TASK ITEM =
The data below must be repeated exactly. Leave nothing out.

Dataset entries
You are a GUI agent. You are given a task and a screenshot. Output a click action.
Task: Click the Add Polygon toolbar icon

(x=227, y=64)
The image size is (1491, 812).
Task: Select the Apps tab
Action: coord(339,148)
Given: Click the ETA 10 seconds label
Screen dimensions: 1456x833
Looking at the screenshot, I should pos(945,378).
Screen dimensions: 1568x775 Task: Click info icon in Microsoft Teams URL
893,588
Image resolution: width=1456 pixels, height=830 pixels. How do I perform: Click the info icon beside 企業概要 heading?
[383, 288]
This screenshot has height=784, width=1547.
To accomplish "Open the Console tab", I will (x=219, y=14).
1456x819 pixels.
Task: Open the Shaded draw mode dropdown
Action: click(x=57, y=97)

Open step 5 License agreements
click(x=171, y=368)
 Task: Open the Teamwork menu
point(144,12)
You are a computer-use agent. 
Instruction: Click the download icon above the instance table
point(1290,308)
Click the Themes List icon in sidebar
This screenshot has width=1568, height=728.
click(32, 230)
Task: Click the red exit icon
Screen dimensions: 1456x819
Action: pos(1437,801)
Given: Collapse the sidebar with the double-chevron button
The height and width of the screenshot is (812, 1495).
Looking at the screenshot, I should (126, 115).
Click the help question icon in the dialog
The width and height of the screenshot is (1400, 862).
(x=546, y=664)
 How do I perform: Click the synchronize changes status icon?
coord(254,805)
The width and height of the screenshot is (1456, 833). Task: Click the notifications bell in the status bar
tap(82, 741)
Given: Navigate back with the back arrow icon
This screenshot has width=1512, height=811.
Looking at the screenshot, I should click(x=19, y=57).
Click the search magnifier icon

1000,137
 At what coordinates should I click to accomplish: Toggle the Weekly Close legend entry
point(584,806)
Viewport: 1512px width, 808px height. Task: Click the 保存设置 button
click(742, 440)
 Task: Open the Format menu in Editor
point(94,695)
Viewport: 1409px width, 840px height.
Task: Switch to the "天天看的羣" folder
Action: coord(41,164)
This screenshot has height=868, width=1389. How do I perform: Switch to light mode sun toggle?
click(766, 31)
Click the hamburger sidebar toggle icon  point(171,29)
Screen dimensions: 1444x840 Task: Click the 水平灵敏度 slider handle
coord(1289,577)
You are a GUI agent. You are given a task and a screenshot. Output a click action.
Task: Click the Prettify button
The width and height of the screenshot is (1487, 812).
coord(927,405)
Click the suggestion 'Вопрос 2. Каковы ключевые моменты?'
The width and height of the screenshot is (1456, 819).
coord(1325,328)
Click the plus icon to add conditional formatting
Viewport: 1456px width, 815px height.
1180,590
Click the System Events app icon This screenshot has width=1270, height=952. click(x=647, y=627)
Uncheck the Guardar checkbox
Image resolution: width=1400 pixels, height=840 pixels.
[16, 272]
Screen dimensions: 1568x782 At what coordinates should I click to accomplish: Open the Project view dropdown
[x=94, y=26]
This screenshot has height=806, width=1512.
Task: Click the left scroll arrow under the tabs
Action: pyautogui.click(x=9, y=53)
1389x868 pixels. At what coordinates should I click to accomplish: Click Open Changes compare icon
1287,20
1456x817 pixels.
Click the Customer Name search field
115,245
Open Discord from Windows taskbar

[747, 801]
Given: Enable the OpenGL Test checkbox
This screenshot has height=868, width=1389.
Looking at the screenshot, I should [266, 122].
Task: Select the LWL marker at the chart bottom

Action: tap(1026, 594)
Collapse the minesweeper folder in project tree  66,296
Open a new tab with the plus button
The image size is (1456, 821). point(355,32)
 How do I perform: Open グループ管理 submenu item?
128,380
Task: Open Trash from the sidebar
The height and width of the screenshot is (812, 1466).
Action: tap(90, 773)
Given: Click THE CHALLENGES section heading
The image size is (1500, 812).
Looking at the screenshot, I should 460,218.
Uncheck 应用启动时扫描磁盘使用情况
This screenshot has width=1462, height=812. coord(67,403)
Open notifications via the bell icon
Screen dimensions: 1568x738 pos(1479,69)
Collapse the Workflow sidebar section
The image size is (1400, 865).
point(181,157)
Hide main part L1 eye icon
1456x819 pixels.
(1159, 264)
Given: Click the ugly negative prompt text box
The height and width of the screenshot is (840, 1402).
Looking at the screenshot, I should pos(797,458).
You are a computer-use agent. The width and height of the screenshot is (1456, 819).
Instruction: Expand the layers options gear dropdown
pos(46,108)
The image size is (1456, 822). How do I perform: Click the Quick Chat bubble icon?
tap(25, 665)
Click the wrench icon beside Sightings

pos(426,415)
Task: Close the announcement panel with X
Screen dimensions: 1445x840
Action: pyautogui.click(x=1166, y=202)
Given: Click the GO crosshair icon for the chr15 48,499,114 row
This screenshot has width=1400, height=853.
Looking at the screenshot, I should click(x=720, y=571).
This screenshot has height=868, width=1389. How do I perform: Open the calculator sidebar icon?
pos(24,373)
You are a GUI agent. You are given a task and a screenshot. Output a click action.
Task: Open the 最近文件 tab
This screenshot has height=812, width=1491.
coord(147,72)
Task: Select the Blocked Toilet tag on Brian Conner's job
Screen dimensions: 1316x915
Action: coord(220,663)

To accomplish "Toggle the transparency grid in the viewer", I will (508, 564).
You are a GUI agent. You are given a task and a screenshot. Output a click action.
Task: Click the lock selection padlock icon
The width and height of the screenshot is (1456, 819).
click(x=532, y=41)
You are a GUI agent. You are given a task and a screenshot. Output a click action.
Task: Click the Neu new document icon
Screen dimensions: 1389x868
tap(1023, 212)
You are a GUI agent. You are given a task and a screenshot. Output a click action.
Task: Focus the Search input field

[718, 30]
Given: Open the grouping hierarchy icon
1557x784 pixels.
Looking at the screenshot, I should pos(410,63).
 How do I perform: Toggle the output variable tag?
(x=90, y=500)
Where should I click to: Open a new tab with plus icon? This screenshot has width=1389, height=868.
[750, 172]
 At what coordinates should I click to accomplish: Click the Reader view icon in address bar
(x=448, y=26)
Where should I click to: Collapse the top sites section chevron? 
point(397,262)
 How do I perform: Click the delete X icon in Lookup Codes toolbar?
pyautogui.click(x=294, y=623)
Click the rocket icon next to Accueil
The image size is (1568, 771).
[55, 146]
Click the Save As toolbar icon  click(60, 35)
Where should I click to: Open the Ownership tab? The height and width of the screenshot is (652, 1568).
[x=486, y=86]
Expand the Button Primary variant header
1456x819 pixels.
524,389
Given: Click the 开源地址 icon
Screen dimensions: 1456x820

EXERCISE ANSWER =
You are a GUI agent. You are given a task and a screenshot. Output a click action.
Task: Click the Add Polygon toolbar icon

(x=227, y=64)
The image size is (1491, 812).
Task: Select the Apps tab
Action: coord(339,148)
Given: Click the ETA 10 seconds label
Screen dimensions: 1456x833
Looking at the screenshot, I should pos(945,378).
Screen dimensions: 1568x775 Task: Click info icon in Microsoft Teams URL
893,588
Image resolution: width=1456 pixels, height=830 pixels. How do I perform: Click the info icon beside 企業概要 heading?
[383, 288]
This screenshot has height=784, width=1547.
To accomplish "Open the Console tab", I will (x=219, y=14).
1456x819 pixels.
Task: Open the Shaded draw mode dropdown
Action: click(x=57, y=97)

Open step 5 License agreements
click(x=171, y=368)
 Task: Open the Teamwork menu
point(144,12)
You are a computer-use agent. 
Instruction: Click the download icon above the instance table
point(1290,308)
Click the Themes List icon in sidebar
This screenshot has width=1568, height=728.
click(32, 230)
Task: Click the red exit icon
Screen dimensions: 1456x819
Action: pos(1437,801)
Given: Collapse the sidebar with the double-chevron button
The height and width of the screenshot is (812, 1495).
Looking at the screenshot, I should (126, 115).
Click the help question icon in the dialog
The width and height of the screenshot is (1400, 862).
(x=546, y=664)
 How do I perform: Click the synchronize changes status icon?
coord(254,805)
The width and height of the screenshot is (1456, 833). Task: Click the notifications bell in the status bar
tap(82, 741)
Given: Navigate back with the back arrow icon
This screenshot has width=1512, height=811.
Looking at the screenshot, I should click(x=19, y=57).
Click the search magnifier icon

1000,137
 At what coordinates should I click to accomplish: Toggle the Weekly Close legend entry
point(584,806)
Viewport: 1512px width, 808px height. Task: Click the 保存设置 button
click(742, 440)
 Task: Open the Format menu in Editor
point(94,695)
Viewport: 1409px width, 840px height.
Task: Switch to the "天天看的羣" folder
Action: coord(41,164)
This screenshot has height=868, width=1389. How do I perform: Switch to light mode sun toggle?
click(766, 31)
Click the hamburger sidebar toggle icon  point(171,29)
Screen dimensions: 1444x840 Task: Click the 水平灵敏度 slider handle
coord(1289,577)
You are a GUI agent. You are given a task and a screenshot. Output a click action.
Task: Click the Prettify button
The width and height of the screenshot is (1487, 812).
coord(927,405)
Click the suggestion 'Вопрос 2. Каковы ключевые моменты?'
The width and height of the screenshot is (1456, 819).
coord(1325,328)
Click the plus icon to add conditional formatting
Viewport: 1456px width, 815px height.
1180,590
Click the System Events app icon This screenshot has width=1270, height=952. click(x=647, y=627)
Uncheck the Guardar checkbox
Image resolution: width=1400 pixels, height=840 pixels.
[16, 272]
Screen dimensions: 1568x782 At what coordinates should I click to accomplish: Open the Project view dropdown
[x=94, y=26]
This screenshot has height=806, width=1512.
Task: Click the left scroll arrow under the tabs
Action: pyautogui.click(x=9, y=53)
1389x868 pixels. At what coordinates should I click to accomplish: Click Open Changes compare icon
1287,20
1456x817 pixels.
Click the Customer Name search field
115,245
Open Discord from Windows taskbar

[747, 801]
Given: Enable the OpenGL Test checkbox
This screenshot has height=868, width=1389.
Looking at the screenshot, I should [266, 122].
Task: Select the LWL marker at the chart bottom

Action: tap(1026, 594)
Collapse the minesweeper folder in project tree  66,296
Open a new tab with the plus button
The image size is (1456, 821). point(355,32)
 How do I perform: Open グループ管理 submenu item?
128,380
Task: Open Trash from the sidebar
The height and width of the screenshot is (812, 1466).
Action: tap(90, 773)
Given: Click THE CHALLENGES section heading
The image size is (1500, 812).
Looking at the screenshot, I should 460,218.
Uncheck 应用启动时扫描磁盘使用情况
This screenshot has width=1462, height=812. coord(67,403)
Open notifications via the bell icon
Screen dimensions: 1568x738 pos(1479,69)
Collapse the Workflow sidebar section
The image size is (1400, 865).
point(181,157)
Hide main part L1 eye icon
1456x819 pixels.
(1159, 264)
Given: Click the ugly negative prompt text box
The height and width of the screenshot is (840, 1402).
Looking at the screenshot, I should pos(797,458).
You are a computer-use agent. The width and height of the screenshot is (1456, 819).
Instruction: Expand the layers options gear dropdown
pos(46,108)
The image size is (1456, 822). How do I perform: Click the Quick Chat bubble icon?
tap(25, 665)
Click the wrench icon beside Sightings

pos(426,415)
Task: Close the announcement panel with X
Screen dimensions: 1445x840
Action: pyautogui.click(x=1166, y=202)
Given: Click the GO crosshair icon for the chr15 48,499,114 row
This screenshot has width=1400, height=853.
Looking at the screenshot, I should click(x=720, y=571).
This screenshot has height=868, width=1389. How do I perform: Open the calculator sidebar icon?
pos(24,373)
You are a GUI agent. You are given a task and a screenshot. Output a click action.
Task: Open the 最近文件 tab
This screenshot has height=812, width=1491.
coord(147,72)
Task: Select the Blocked Toilet tag on Brian Conner's job
Screen dimensions: 1316x915
Action: coord(220,663)

To accomplish "Toggle the transparency grid in the viewer", I will (508, 564).
You are a GUI agent. You are given a task and a screenshot. Output a click action.
Task: Click the lock selection padlock icon
The width and height of the screenshot is (1456, 819).
click(x=532, y=41)
You are a GUI agent. You are given a task and a screenshot. Output a click action.
Task: Click the Neu new document icon
Screen dimensions: 1389x868
tap(1023, 212)
You are a GUI agent. You are given a task and a screenshot. Output a click action.
Task: Focus the Search input field

[718, 30]
Given: Open the grouping hierarchy icon
1557x784 pixels.
Looking at the screenshot, I should pos(410,63).
 How do I perform: Toggle the output variable tag?
(x=90, y=500)
Where should I click to: Open a new tab with plus icon? This screenshot has width=1389, height=868.
[750, 172]
 At what coordinates should I click to accomplish: Click the Reader view icon in address bar
(x=448, y=26)
Where should I click to: Collapse the top sites section chevron? 
point(397,262)
 How do I perform: Click the delete X icon in Lookup Codes toolbar?
pyautogui.click(x=294, y=623)
Click the rocket icon next to Accueil
The image size is (1568, 771).
[55, 146]
Click the Save As toolbar icon  click(60, 35)
Where should I click to: Open the Ownership tab? The height and width of the screenshot is (652, 1568).
[x=486, y=86]
Expand the Button Primary variant header
1456x819 pixels.
524,389
Given: Click the 开源地址 icon
Screen dimensions: 1456x820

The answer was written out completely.